Introduction: Leukemias are common neoplasms characterized by non-solid tumors in blood tissue, displaying hallmark features like uncontrolled growth and mutagenic patterns. They are generally categorized by progression speed (acute or chronic) and the type of affected blood cells (myeloid or lymphoid). Symptoms include fatigue, fever, cachexia, and immunodeficiency, among others. Objective: Given the severity and varied presentations of leukemias, understanding the epidemiological profile of affected patients is crucial. This article aims to describe the profiles of leukemia patients from the North and Northeast regions of Brazil, focusing on age, gender, and ethnicity. It also seeks to identify the most common leukemia presentations in these regions to enhance clinical management. Materials and Methods: We analyzed retrospective data on leukemia from the Cancer Information System (SISCAN) and Hospital Morbidity of SUS, available on the TabNet/DATASUS platform. Data collection utilized R software with the "microdatasus" package (R. F. SALDANHA, 2019), including variables like gender, age, place of residence, and specific diagnosis. Data analysis was performed using Excel for better organization. Results: Using R software, we reviewed 883,165 cases of malignant neoplasms from the North and Northeast regions, identifying 23,205 leukemia diagnoses over 10 years, resulting in 135,880 hospitalizations and 8,982 deaths. The majority of cases were either myeloid or lymphoid, with about 1% being monocytic leukemia. Among lymphoid leukemia cases, 50% were under 19 years old, while myeloid leukemia was more prevalent in those over 50 years old. Hospitalizations showed two peaks: one in the under-19 age group and another in those over 50. Gender differences were not statistically significant, but ethnic distribution showed a higher number of cases and mortality among the Asian population, attributed to genetic factors.
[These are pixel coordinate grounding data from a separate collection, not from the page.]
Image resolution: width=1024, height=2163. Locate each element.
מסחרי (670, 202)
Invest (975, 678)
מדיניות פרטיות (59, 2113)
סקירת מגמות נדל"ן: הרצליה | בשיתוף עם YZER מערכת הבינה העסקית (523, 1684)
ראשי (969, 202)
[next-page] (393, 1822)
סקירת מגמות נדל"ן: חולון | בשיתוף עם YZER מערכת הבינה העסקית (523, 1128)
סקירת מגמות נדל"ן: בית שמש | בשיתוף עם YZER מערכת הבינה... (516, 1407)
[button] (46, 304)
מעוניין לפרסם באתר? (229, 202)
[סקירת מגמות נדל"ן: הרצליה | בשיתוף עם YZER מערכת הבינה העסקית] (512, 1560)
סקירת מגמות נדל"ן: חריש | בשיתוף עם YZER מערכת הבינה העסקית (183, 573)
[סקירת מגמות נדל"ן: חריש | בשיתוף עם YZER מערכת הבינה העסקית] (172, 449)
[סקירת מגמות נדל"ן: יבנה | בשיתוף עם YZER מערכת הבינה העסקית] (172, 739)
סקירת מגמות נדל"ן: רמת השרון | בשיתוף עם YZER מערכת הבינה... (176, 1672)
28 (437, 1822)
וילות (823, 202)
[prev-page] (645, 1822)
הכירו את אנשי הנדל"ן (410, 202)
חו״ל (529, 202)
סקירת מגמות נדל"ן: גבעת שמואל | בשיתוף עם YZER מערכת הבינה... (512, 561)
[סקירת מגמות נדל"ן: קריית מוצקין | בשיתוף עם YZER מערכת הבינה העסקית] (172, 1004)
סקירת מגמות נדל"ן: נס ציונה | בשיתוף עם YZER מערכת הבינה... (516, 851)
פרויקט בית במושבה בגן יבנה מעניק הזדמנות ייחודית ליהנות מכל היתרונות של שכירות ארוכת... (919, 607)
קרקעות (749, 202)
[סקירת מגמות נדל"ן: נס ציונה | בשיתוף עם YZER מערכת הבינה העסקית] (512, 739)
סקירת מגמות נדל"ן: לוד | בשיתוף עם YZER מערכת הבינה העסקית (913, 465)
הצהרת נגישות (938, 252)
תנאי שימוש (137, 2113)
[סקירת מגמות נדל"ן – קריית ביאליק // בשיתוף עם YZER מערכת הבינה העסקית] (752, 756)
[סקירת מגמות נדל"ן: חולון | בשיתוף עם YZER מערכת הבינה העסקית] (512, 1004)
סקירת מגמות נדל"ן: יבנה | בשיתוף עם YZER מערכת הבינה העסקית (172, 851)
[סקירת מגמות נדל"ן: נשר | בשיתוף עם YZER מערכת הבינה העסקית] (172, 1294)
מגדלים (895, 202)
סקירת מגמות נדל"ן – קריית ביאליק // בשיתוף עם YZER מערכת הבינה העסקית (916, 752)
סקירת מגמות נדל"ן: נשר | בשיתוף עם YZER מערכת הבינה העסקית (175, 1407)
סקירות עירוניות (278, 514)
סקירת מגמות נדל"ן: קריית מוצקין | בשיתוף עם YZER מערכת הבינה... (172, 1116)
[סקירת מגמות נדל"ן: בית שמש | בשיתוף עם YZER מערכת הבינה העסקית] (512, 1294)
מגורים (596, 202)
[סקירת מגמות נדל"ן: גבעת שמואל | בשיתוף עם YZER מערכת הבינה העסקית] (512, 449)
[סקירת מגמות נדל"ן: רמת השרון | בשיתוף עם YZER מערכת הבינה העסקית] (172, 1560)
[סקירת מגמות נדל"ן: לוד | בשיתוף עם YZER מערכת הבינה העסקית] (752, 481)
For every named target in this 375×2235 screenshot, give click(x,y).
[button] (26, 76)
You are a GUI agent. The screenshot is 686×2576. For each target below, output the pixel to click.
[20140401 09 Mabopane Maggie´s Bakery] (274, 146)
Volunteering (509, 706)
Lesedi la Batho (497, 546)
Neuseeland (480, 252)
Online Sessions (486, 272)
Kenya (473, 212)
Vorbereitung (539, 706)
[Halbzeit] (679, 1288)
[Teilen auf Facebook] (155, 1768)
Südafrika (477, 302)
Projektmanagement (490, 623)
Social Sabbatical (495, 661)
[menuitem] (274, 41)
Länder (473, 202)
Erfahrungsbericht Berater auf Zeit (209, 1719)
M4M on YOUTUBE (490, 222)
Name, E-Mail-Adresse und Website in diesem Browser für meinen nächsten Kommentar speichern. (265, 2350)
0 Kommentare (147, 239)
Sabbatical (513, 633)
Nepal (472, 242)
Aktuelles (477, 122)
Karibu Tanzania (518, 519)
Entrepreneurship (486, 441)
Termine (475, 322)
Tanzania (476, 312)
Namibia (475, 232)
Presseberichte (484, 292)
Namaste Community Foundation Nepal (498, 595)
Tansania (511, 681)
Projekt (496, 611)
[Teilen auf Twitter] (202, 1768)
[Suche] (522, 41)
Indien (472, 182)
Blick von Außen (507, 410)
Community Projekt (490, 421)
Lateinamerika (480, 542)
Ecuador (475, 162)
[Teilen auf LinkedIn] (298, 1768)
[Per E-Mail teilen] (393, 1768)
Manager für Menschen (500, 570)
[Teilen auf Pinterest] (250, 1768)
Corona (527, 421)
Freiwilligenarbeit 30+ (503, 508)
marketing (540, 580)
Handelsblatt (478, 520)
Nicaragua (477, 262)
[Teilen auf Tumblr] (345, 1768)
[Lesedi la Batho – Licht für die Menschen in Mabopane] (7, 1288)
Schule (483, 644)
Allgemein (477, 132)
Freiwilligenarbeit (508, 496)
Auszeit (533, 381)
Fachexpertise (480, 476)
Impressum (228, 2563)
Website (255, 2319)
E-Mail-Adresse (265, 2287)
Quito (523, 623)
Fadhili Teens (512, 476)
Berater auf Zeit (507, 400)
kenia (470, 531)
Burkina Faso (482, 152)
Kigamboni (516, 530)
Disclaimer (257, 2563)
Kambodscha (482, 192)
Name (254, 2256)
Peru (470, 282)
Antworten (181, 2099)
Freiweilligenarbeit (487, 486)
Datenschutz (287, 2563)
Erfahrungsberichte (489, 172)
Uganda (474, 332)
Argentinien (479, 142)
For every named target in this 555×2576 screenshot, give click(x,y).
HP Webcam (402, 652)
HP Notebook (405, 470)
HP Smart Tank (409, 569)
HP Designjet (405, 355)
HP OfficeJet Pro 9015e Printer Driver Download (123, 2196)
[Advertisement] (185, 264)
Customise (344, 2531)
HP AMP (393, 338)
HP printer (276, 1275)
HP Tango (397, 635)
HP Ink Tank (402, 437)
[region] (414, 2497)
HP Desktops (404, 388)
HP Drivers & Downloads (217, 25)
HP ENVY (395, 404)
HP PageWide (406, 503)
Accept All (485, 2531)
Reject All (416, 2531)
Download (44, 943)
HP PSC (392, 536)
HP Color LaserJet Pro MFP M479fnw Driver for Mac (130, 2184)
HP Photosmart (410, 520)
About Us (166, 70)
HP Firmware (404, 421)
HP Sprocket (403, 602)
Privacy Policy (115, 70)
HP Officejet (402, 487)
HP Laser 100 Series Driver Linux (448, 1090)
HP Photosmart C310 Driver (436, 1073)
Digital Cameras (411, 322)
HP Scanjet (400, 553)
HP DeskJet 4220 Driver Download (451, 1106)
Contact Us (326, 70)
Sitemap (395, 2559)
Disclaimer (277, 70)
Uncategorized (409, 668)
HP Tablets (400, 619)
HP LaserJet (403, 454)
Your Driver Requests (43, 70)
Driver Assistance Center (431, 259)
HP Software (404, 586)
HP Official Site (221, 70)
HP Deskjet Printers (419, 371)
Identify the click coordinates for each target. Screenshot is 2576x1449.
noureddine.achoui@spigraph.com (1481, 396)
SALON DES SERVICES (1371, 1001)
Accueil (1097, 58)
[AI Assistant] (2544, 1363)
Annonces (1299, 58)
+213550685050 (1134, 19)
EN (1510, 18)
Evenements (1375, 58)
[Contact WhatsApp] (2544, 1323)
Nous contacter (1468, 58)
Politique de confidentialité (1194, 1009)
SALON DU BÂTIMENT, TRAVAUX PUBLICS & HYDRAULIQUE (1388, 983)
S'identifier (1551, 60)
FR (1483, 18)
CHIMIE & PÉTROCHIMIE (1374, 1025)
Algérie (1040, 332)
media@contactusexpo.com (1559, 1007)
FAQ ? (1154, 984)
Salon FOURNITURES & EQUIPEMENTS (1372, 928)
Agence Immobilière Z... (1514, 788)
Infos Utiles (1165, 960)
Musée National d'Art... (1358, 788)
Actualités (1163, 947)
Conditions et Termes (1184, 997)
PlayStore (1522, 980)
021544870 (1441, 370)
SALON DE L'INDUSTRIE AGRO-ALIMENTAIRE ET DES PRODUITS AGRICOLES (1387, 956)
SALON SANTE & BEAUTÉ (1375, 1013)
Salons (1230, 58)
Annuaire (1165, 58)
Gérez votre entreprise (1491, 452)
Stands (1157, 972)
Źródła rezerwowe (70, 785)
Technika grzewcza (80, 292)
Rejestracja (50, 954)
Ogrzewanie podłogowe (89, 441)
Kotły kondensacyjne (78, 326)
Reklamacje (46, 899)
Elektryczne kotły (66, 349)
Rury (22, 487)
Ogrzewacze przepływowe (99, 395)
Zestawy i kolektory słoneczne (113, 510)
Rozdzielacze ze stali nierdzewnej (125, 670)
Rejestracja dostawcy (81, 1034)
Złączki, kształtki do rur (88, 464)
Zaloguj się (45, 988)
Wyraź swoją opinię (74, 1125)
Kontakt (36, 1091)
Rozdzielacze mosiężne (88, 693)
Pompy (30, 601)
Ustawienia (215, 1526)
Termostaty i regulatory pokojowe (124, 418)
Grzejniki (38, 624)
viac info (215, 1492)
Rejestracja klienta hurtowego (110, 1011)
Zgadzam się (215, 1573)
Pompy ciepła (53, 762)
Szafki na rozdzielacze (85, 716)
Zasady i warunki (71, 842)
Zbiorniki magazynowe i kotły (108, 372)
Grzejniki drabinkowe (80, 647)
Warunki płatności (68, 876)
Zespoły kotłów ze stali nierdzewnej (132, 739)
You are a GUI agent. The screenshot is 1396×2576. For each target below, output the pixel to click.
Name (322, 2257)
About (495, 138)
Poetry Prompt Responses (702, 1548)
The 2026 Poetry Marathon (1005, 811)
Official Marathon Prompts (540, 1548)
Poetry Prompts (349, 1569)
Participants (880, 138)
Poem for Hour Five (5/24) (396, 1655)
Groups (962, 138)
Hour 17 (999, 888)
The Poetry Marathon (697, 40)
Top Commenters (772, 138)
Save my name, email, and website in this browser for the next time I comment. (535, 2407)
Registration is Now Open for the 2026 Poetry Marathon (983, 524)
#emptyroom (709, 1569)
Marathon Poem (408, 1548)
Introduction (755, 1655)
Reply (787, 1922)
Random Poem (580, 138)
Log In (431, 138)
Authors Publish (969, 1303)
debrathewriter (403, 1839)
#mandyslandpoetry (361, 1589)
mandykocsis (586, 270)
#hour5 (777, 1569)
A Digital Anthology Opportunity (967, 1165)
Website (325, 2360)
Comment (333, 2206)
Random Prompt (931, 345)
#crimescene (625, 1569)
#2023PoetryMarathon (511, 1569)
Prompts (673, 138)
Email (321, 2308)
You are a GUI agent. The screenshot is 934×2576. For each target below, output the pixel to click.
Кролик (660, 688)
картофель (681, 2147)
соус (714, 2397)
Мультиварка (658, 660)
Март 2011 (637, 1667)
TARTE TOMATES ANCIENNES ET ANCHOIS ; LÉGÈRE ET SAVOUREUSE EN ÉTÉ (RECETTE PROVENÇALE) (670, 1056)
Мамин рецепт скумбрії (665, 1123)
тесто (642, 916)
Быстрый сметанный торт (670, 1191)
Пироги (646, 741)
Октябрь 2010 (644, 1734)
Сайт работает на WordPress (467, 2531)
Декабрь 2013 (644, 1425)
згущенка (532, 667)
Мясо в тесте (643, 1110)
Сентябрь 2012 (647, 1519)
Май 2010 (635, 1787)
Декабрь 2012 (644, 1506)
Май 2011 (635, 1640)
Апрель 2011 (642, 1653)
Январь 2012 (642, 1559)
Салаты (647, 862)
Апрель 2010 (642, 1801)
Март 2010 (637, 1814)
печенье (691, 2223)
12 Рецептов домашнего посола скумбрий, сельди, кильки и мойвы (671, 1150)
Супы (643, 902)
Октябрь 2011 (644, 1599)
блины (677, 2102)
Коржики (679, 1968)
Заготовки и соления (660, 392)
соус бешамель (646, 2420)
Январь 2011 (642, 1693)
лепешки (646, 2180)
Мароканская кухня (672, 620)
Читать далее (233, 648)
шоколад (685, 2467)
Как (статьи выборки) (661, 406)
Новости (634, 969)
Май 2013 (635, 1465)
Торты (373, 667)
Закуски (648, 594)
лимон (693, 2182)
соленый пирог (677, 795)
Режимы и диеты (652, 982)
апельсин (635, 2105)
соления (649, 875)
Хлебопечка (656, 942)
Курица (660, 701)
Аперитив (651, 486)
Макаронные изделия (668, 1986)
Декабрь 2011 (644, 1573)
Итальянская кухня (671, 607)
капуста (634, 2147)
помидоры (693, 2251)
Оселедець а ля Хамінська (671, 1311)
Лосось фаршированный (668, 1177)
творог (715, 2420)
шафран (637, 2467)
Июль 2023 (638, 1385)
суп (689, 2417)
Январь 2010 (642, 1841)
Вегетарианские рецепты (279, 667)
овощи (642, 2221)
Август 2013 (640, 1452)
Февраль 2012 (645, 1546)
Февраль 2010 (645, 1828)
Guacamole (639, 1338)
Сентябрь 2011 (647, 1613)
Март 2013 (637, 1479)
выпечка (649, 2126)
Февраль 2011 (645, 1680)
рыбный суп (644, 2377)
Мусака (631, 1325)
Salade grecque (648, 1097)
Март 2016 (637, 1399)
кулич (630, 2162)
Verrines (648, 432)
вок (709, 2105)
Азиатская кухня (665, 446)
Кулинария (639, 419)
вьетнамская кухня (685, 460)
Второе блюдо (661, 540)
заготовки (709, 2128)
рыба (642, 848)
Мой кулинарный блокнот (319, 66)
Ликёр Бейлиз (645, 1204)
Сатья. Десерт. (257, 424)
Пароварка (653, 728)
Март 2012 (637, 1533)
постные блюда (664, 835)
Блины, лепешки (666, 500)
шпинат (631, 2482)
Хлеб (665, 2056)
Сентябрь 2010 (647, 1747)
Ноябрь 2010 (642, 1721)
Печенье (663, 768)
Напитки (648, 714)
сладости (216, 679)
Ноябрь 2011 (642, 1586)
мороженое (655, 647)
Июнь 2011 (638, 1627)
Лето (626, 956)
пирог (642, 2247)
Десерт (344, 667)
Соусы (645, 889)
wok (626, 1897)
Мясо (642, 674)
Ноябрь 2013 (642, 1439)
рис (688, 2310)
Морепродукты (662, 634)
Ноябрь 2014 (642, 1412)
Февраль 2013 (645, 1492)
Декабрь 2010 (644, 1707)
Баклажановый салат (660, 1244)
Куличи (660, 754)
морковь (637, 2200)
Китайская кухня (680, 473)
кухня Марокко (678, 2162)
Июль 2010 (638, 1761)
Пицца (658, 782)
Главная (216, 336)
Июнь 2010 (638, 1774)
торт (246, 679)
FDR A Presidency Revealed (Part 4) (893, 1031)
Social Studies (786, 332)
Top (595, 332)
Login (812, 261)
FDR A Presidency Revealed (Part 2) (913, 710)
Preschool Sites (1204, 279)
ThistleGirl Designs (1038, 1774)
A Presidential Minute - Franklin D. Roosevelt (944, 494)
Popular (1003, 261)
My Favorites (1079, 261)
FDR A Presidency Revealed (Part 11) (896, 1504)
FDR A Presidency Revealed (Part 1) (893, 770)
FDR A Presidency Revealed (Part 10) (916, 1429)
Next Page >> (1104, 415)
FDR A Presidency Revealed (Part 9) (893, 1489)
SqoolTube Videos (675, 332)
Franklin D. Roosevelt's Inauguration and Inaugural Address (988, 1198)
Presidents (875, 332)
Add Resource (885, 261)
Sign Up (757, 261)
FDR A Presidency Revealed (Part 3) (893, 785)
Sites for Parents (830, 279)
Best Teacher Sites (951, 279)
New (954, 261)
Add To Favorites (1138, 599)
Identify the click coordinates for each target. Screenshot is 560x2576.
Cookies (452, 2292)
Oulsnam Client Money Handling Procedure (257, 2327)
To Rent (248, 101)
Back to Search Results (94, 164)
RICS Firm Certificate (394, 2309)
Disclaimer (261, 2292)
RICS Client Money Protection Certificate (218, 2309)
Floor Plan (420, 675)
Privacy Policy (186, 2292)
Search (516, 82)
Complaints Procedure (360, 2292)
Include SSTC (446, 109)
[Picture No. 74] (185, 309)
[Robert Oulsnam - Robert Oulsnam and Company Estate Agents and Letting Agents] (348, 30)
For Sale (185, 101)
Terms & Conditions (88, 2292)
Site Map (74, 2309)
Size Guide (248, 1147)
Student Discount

Conclusion: This study highlighted typical characteristics of oncologic diseases, including age-related risk factors and genetic predispositions, particularly prevalent in Asian populations. Although absolute mortality numbers were low, the high incidence underscores the need for effective population screening. The patient profile is predominantly young (lymphoid leukemia) and elderly (myeloid leukemia), particularly children up to 19 years old and adults over 50.